<<<<

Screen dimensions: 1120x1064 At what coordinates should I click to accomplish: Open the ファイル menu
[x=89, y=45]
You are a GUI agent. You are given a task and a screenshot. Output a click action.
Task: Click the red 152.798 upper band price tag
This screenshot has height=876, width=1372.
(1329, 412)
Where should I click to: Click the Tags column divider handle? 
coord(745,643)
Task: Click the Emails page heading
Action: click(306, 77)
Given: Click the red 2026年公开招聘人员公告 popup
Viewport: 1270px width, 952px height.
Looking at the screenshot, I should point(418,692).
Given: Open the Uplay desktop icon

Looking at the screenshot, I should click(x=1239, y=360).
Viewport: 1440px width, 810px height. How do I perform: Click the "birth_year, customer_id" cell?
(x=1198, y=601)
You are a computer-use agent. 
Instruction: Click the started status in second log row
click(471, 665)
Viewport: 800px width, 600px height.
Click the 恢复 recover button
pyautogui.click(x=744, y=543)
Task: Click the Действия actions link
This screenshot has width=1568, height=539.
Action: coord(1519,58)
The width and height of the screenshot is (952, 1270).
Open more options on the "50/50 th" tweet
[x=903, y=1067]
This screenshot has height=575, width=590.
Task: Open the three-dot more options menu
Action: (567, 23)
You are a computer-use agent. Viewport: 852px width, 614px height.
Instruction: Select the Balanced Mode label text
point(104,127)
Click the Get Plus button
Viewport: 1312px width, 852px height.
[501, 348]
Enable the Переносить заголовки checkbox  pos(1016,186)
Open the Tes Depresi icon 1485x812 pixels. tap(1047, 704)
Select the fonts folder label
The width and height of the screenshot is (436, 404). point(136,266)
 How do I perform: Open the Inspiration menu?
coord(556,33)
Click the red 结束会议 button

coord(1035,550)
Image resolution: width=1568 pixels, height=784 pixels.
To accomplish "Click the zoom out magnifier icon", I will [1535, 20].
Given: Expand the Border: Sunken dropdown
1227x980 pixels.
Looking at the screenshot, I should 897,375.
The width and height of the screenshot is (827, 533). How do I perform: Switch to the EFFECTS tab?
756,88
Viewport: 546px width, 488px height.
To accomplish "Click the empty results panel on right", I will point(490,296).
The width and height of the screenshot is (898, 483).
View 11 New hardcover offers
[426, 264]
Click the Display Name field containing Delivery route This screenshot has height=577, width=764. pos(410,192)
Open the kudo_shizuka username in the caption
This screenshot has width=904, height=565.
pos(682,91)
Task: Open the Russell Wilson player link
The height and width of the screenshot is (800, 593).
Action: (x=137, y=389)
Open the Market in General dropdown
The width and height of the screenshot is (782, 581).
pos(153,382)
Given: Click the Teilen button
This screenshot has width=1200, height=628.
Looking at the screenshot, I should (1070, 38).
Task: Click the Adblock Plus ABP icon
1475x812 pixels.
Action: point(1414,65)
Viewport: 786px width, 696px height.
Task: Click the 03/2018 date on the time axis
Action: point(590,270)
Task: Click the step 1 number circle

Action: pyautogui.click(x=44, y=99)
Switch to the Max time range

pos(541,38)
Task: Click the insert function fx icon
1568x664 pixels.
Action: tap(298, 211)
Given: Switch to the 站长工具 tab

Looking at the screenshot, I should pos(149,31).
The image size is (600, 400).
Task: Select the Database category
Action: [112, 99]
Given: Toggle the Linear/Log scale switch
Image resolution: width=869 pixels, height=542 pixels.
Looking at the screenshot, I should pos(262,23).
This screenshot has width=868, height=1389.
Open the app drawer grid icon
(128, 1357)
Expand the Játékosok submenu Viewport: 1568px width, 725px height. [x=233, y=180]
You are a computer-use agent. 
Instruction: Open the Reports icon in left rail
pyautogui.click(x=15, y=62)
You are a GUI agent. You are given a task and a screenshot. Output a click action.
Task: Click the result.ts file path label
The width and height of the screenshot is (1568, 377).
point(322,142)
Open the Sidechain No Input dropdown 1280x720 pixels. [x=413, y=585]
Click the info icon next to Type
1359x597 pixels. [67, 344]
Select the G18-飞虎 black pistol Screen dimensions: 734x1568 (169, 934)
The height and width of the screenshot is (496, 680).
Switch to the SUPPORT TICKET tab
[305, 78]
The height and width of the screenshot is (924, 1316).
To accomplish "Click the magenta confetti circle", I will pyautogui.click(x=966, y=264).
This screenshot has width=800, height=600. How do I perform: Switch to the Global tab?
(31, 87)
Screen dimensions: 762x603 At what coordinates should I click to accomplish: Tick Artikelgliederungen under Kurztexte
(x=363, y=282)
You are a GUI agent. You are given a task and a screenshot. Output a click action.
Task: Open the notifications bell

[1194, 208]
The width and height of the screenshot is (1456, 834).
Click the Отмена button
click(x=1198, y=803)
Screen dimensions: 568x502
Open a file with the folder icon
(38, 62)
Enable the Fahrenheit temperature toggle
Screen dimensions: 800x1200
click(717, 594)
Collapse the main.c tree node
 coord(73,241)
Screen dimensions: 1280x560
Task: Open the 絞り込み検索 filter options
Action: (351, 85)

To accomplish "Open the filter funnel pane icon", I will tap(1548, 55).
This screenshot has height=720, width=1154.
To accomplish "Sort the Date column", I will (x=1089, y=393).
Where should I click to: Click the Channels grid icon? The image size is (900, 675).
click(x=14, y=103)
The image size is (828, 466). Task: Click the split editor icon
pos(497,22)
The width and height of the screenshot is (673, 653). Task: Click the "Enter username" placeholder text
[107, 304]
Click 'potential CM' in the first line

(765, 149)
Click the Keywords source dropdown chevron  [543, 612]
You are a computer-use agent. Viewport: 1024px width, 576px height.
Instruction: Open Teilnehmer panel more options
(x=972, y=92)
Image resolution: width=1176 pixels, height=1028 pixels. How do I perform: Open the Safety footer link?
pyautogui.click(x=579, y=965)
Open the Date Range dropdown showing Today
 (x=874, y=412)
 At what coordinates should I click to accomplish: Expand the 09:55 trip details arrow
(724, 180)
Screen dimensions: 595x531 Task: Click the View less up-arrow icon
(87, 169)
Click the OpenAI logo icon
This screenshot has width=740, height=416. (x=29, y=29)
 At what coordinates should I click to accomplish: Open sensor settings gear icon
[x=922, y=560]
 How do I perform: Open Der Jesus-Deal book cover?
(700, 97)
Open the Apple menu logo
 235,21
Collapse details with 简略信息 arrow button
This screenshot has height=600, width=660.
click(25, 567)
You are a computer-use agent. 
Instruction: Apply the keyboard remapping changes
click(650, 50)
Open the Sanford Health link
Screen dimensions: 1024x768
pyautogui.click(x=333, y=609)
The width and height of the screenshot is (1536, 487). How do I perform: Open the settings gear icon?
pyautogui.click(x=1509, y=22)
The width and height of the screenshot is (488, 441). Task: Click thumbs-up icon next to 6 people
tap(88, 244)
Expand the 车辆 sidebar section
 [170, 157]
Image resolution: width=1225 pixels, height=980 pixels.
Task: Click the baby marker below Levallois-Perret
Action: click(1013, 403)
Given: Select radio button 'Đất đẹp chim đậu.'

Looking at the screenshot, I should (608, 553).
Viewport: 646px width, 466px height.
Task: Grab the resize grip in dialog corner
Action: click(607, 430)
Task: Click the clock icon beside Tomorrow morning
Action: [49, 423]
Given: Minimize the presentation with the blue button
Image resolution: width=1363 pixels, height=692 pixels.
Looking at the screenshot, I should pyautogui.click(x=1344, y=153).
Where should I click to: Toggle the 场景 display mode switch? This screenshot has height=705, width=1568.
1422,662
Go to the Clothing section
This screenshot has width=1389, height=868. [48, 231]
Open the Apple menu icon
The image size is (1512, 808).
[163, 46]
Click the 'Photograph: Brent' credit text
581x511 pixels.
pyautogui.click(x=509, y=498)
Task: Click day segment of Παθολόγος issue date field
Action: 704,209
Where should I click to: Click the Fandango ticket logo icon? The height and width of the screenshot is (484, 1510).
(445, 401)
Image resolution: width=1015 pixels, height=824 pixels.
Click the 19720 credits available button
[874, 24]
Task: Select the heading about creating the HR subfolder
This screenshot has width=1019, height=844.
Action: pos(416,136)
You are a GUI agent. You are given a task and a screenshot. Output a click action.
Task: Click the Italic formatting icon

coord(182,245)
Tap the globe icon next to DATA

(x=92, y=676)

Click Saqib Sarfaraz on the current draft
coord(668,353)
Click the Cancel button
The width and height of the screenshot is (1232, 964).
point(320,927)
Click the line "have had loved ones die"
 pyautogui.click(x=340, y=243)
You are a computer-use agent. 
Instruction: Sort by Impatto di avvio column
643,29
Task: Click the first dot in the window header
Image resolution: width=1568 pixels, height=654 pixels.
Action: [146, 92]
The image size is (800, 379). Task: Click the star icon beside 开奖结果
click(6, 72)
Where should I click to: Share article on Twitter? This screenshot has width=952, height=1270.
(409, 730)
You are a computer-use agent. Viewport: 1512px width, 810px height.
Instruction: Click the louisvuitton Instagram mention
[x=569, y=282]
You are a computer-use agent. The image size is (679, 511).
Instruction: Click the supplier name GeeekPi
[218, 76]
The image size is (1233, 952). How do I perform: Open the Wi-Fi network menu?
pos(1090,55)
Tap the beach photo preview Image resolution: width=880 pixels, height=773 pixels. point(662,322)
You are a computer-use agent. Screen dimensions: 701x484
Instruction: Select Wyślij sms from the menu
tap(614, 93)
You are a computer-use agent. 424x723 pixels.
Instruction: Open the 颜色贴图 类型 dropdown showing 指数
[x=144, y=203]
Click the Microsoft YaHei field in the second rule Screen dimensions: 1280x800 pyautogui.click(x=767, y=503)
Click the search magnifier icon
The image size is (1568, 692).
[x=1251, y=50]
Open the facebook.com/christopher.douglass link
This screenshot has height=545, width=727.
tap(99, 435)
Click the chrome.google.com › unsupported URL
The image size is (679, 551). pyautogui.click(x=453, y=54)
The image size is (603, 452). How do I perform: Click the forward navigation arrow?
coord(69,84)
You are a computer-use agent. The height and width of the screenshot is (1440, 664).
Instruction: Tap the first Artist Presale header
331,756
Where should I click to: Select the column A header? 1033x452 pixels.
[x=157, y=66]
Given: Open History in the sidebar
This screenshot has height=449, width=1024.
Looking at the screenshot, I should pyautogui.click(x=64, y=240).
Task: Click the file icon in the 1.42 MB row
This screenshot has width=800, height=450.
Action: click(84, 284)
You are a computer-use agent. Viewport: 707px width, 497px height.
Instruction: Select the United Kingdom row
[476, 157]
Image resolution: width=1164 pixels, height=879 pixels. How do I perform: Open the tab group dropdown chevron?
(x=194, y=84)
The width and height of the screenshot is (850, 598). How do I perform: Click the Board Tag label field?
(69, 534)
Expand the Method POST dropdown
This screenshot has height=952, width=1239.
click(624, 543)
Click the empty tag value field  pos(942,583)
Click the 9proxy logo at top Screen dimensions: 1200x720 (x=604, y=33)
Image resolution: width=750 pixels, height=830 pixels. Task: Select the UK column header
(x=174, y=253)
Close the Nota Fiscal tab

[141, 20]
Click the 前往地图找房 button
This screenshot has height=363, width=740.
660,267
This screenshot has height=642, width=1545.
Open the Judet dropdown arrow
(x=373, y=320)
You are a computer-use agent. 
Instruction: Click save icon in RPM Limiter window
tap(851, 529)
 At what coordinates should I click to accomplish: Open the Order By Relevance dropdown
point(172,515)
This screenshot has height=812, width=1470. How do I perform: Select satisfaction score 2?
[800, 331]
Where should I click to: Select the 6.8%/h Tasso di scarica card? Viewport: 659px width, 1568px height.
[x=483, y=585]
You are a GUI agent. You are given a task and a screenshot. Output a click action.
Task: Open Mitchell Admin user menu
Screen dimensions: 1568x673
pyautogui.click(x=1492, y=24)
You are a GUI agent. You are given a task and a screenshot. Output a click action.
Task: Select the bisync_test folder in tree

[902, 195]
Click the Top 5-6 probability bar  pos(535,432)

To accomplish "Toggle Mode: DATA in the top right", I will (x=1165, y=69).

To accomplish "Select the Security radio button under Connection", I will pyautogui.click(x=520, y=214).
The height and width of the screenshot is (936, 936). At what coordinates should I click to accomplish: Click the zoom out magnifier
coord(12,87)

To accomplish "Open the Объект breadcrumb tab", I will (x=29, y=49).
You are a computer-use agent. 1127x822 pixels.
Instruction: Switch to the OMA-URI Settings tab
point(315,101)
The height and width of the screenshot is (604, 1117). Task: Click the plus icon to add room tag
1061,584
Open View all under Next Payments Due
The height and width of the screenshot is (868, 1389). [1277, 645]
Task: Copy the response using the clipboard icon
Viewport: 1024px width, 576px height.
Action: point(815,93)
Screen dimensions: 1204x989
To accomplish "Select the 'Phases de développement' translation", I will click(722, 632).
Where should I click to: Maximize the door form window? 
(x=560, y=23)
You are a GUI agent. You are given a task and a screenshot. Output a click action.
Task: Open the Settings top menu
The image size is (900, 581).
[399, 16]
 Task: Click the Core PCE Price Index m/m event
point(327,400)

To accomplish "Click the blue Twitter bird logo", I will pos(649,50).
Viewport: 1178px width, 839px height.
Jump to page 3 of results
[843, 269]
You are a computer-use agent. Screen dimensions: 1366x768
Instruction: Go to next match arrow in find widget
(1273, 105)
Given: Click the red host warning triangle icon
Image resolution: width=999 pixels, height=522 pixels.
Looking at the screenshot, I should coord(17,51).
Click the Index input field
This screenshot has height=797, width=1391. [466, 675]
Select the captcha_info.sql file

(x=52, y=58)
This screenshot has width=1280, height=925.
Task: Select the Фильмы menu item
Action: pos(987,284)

>>>>

= TASK TO COMPLETE =
Whenever a line of the data above includes the word "Enable", copy that line.

= RESPONSE FOR THIS EXERCISE =
Enable the Переносить заголовки checkbox  pos(1016,186)
Enable the Fahrenheit temperature toggle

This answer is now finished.